More often than not I find myself completely in love with the Internet. I love the way people have learned to use it to connect with others in very real and meaningful ways. I love the ease with which I can find information, and obtain something that I need (or want). It’s not too often that I think about some of the downsides of the Internet, but being pregnant has certainly brought some of these to the front of my mind.
When we first announced that we were expecting our child, people asked us which books we were reading, and very many warned us away from What to Expect When You’re Expecting. Honestly, I had already bought the book, and generally felt it was completely useless. It didn’t contain any information I wasn’t already getting for free from BabyCenter.com, thebump.com and numerous other websites. I got a handy weekly email telling me how much my fetus probably weighed, and what piece of produce he or she most closely resembled at that moment.
I had blogs, some of which like Dooce, Girl’s Gone Child and Marriage Confessions, I had been reading from well before we even began planning our family. It didn’t matter that I was essentially the only one of my friends having a baby, I didn’t feel alone.
My big issue is one of numbers. In the books, and on the websites, in the birth classes and in the doctor’s office they go over some of the “extreme” and rare things that could possibly occur. Those one in a million cases of really serious complications. But when you consider how many people are on the Internet telling their stories, one in a million is actually a significant number of people. So in reading a non-mommy blog, in fact a DIY home improvement blog, I found myself caught off guard by the terrifying story of a mom who experienced cord prolapse and placental abruption at the same time. And luckily she and the baby are both fine and healthy. But suddenly the “rarity” of one in a million seems a lot less rare, because I have been reading words by this woman, looking at pictures of their small child, and feel in some ways as though I know the family. Things seem a lot less rare when you “know” someone who’s experienced them.
And what’s any nervous, Internet-savvy, first-time mom-to-be to do when she has a question about something? I for one turn to my iPhone and look up “risk of eating feta cheese in 26th week of pregnancy”, except I don’t have to type the whole thing into google, because google fills in the rest of it as soon as I finish the numeral. Enough other people have searched for the answer to the exact same question that google can autocomplete it for me. That in and of itself makes me feel better about it. And then I get the answer, and I have to hide from the Internet for awhile.
Or I start googling the names we’ve been considering, and I discover a news story about a boy who is autistic, or a girl who was hit by a car, or some other tragedy, and I wonder how I can name my child without channeling bad mojo.

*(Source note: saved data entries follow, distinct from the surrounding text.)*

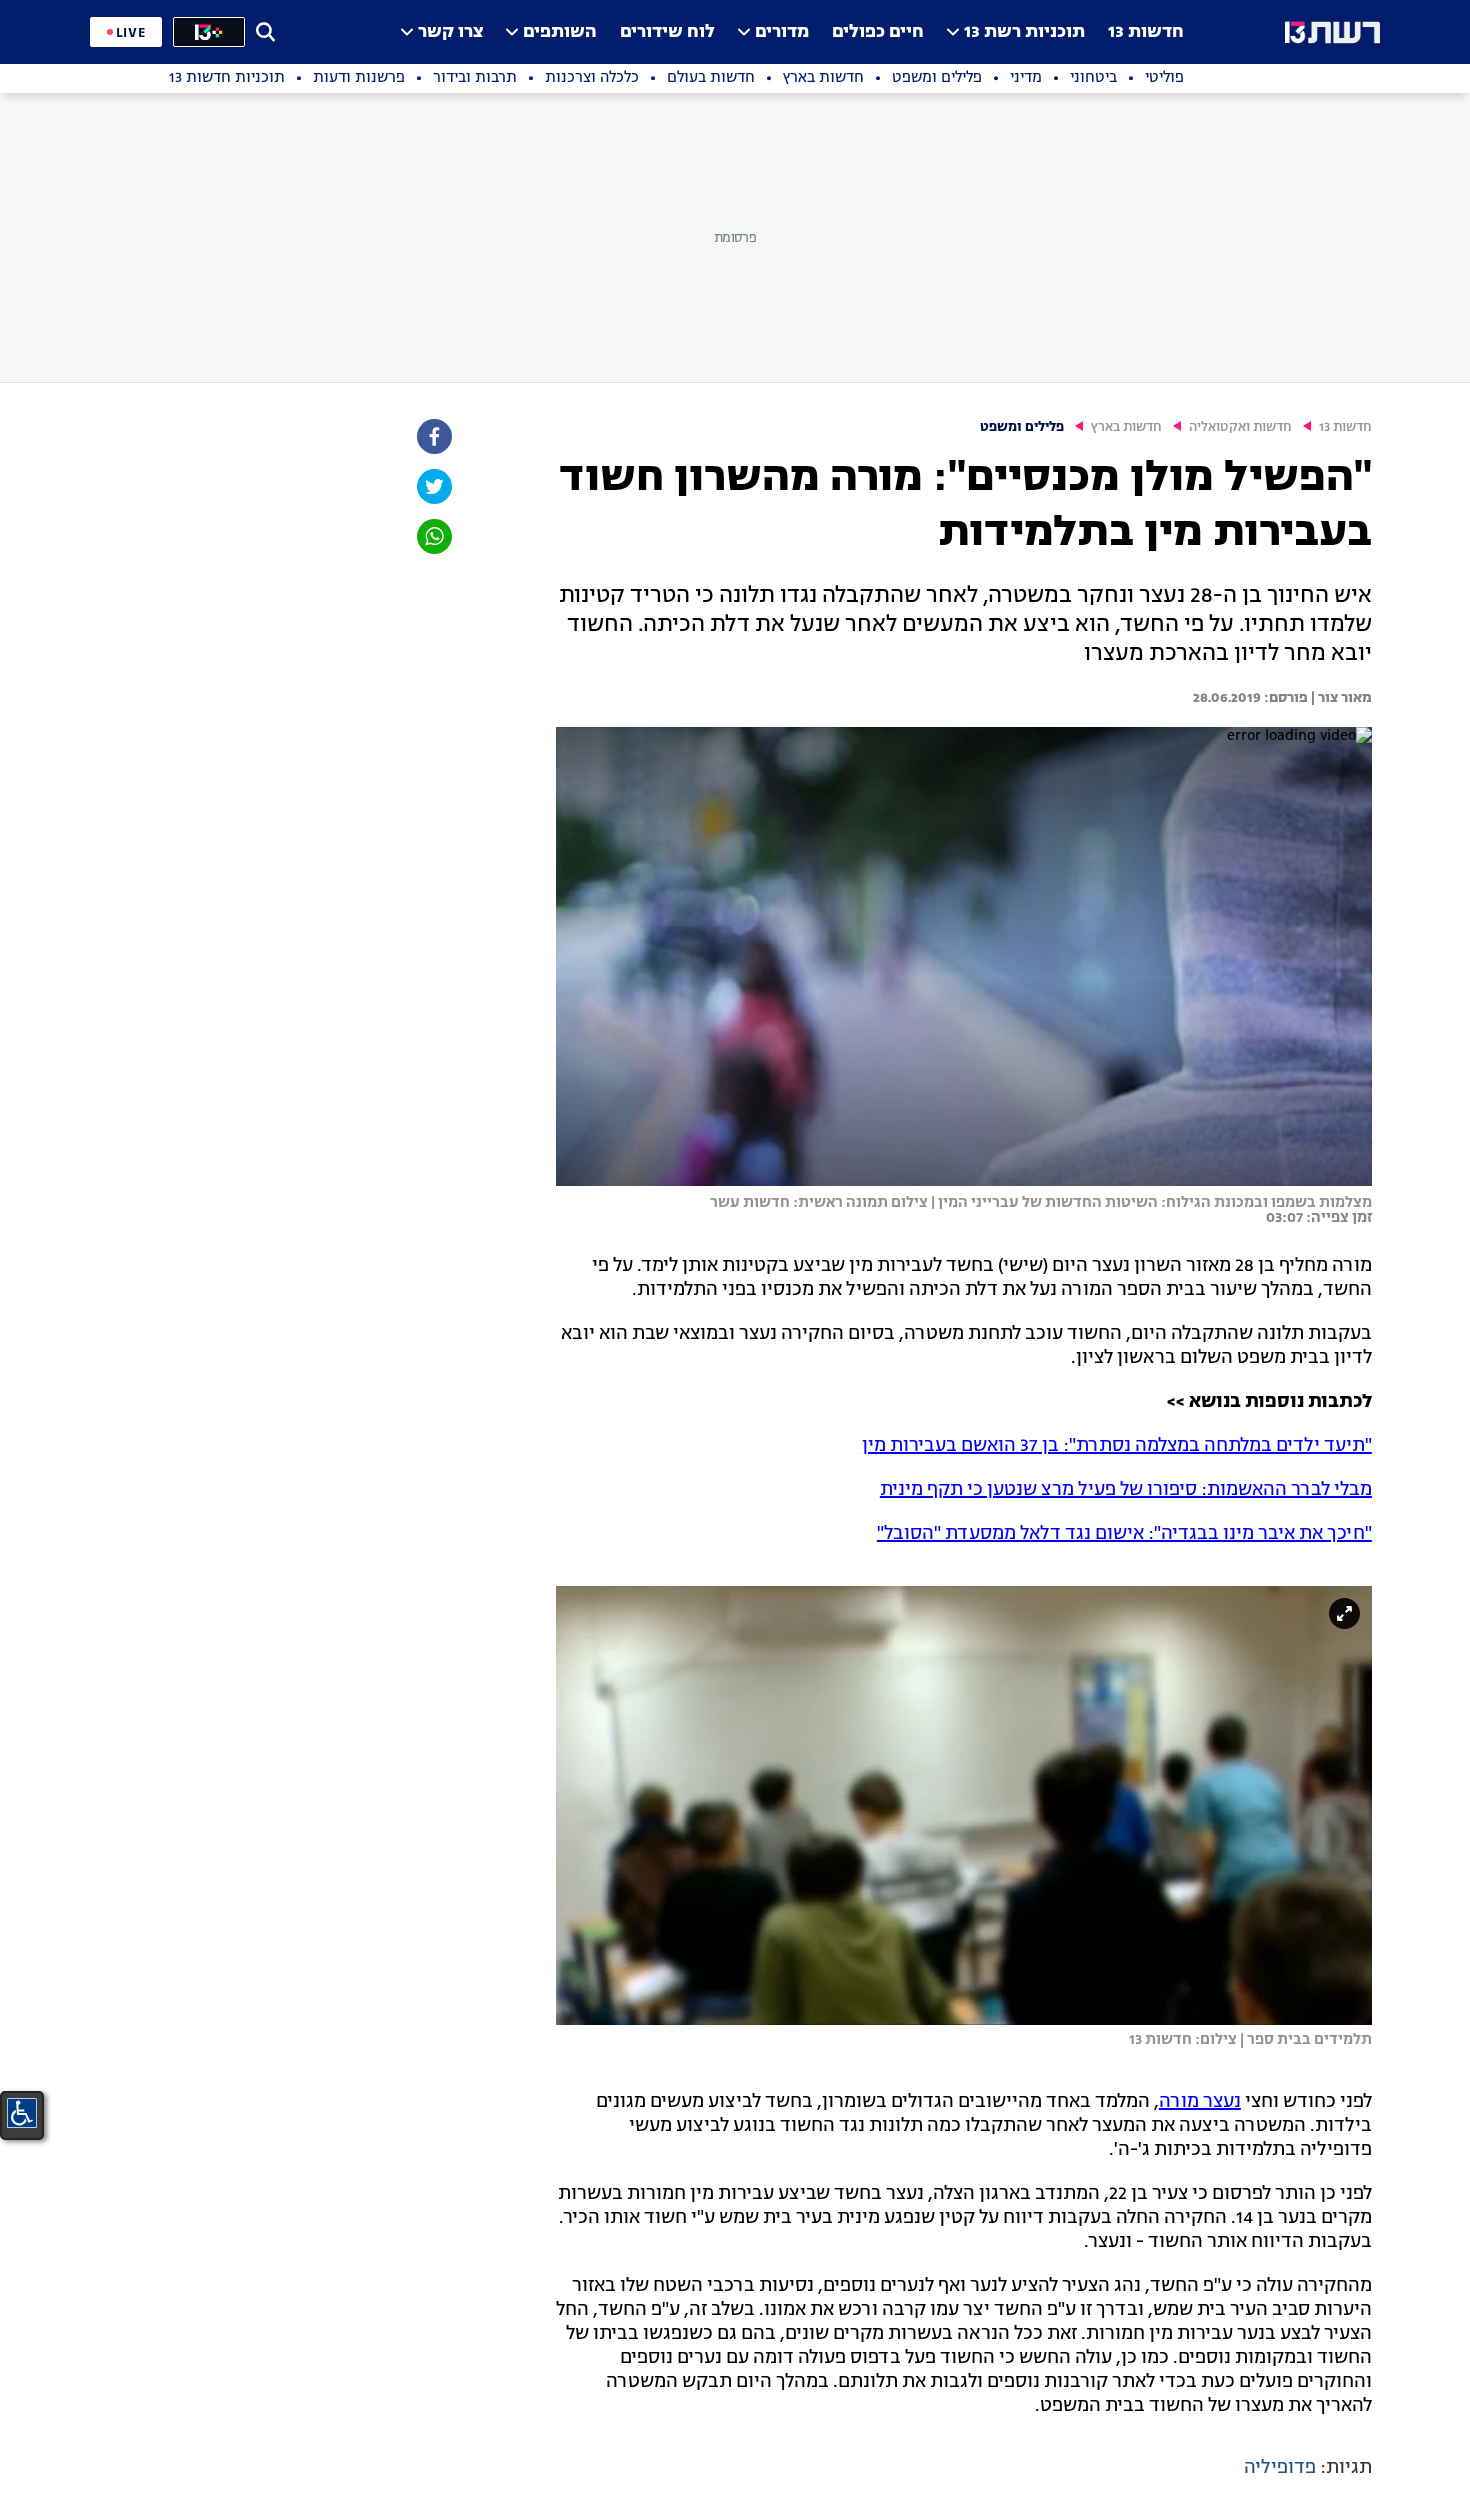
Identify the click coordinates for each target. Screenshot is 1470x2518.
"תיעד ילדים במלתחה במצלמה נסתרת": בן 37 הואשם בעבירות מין (1117, 1446)
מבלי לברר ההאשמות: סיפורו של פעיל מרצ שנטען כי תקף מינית (1126, 1490)
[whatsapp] (433, 536)
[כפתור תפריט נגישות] (22, 2113)
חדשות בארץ (1126, 427)
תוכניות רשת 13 (1024, 32)
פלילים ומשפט (1022, 427)
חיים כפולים (878, 32)
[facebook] (433, 436)
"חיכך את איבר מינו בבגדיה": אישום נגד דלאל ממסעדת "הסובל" (1124, 1534)
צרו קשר (450, 32)
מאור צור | (1340, 698)
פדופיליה (1280, 2468)
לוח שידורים (667, 32)
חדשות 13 (1146, 32)
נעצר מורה (1200, 2102)
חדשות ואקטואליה (1240, 427)
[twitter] (433, 486)
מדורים (782, 32)
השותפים (560, 32)
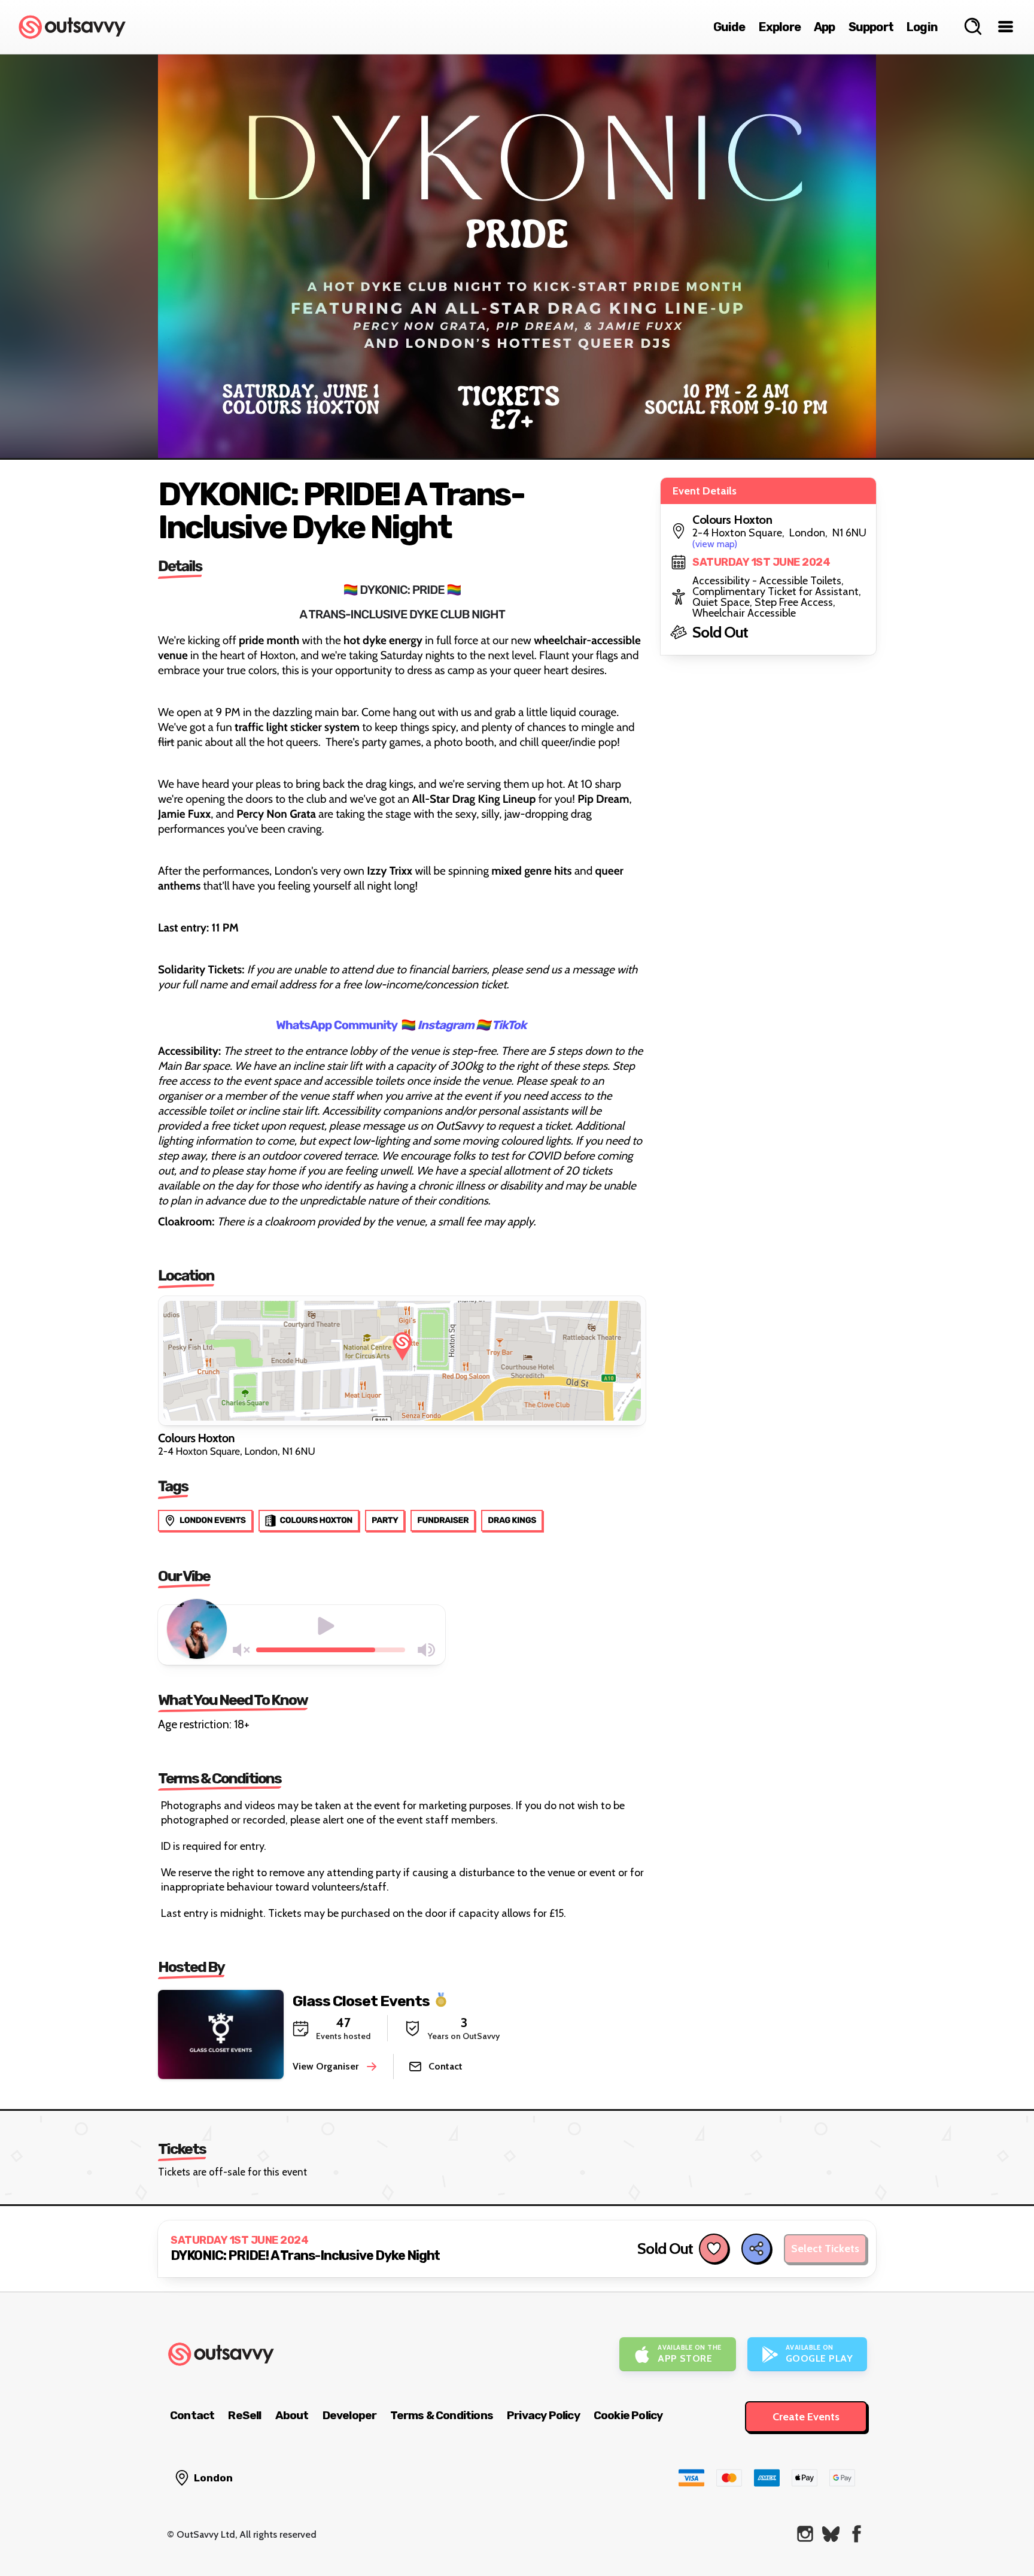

Thankfully I have plenty of reasonable, rational people in my real world. They remind me to turn off the computer, put my phone away, and stop worrying about the things that are outside of my control. They remind me to look at the people I actually know, and how many of them have had normal pregnancies, how many of them have turned out just fine. Because if all of these things were really as common as my brain has made them seem… well, we’d all be walking around having either had, or been close to someone who had horrible experiences.